Dallas Police Chief U. Renee Hall said police have reduced low-level arrests by 50% since Dallas County Chief Marian Brown asked for reductions in March when coronavirus was first detected at the jail.

“The Dallas Police Department wants to be a good partner in this entire process. This county, this city is all of our responsibility and we want to be sure we are good partners in that space,” Hall said.

Price was armed with records.

He said there were declines in marijuana, trespassing, mischief, and gambling charges in recent years. But in 2019 there were still 2,300 misdemeanor marijuana cases filed, 1,847 of which were later rejected by prosecutors. That’s 80%.

“We know exactly, exactly what individuals are charged with. This is possession of marijuana only and these are less than four ounces,” Price said.

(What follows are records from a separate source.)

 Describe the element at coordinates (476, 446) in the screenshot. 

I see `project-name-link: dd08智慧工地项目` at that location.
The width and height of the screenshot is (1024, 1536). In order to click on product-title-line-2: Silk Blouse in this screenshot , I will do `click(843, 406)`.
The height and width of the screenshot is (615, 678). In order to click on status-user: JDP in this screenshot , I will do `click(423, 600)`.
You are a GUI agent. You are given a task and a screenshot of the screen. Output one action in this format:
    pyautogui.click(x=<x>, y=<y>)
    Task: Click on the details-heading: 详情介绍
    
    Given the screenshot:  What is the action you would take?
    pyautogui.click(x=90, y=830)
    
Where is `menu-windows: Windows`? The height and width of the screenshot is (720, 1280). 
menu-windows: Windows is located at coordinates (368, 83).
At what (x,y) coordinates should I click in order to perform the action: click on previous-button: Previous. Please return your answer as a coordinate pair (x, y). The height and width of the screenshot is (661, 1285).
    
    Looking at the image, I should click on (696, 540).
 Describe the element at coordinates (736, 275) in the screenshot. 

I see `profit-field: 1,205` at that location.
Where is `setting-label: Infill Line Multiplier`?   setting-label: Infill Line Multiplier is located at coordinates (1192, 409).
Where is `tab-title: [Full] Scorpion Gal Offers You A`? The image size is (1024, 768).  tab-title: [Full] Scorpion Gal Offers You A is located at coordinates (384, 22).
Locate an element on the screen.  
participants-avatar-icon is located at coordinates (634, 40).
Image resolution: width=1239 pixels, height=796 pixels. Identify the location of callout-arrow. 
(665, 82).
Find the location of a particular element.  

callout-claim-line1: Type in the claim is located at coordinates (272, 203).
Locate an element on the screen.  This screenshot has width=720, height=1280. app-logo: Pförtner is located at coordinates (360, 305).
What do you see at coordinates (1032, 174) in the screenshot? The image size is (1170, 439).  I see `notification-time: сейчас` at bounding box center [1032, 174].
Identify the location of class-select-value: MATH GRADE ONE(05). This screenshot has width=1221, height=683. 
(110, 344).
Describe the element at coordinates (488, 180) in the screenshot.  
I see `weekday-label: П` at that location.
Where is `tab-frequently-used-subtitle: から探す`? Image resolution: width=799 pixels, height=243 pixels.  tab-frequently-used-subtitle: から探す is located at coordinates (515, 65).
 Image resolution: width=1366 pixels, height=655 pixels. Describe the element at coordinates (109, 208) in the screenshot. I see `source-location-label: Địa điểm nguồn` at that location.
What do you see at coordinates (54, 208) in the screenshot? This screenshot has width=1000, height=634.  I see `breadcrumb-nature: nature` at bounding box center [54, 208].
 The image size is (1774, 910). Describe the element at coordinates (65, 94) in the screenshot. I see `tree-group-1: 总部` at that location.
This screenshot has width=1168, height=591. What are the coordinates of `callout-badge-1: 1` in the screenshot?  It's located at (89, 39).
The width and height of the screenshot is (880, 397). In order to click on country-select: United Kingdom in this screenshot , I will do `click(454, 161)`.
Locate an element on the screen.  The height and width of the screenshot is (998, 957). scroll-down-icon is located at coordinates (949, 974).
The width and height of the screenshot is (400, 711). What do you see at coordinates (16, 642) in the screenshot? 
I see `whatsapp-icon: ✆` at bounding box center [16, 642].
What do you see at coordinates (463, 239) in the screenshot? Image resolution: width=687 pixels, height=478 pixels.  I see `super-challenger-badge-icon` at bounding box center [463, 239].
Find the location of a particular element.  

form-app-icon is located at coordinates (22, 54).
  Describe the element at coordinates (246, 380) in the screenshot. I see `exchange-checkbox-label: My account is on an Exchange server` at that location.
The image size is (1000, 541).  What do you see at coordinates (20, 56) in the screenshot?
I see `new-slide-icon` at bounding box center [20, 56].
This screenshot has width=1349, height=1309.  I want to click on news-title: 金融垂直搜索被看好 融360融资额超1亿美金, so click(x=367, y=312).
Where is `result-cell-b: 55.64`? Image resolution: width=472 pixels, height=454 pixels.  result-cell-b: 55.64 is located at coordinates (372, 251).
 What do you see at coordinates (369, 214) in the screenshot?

Such cases were to have been the subject of a “Cite and Release” policy approved by the Dallas City Council in 2017.  Hall said the policy still requires arresting certain marijuana suspects.

Price said he opposed the policy in 2017, but now supports it.

Dallas County also faces a lawsuit to release low-level detainees who are only being held because they can’t afford to post bail.

“I do town hall meetings. I get beat up about that. I get that. But at the same time, we’re between this rock and a hard place,” Price said.

Hall said residents expect police to enforce laws like trespassing to keep their neighborhoods safe.

“It is a balancing act. There is a challenge as a police chief to make sure we are ridding crime out of our community while taking care of the residents of our community,” Hall said.

Price said Dallas police officers waste an average of four hours booking low-level suspects into the jail.

That drew a response from City Council Member Cara Mendelsohn.

“We need your help to make that process faster so our officers can return to the street quicker,” Mendelsohn said.

Members of the City Council Committee said changes in the “Cite and Release” policy may be justified to reduce arrests.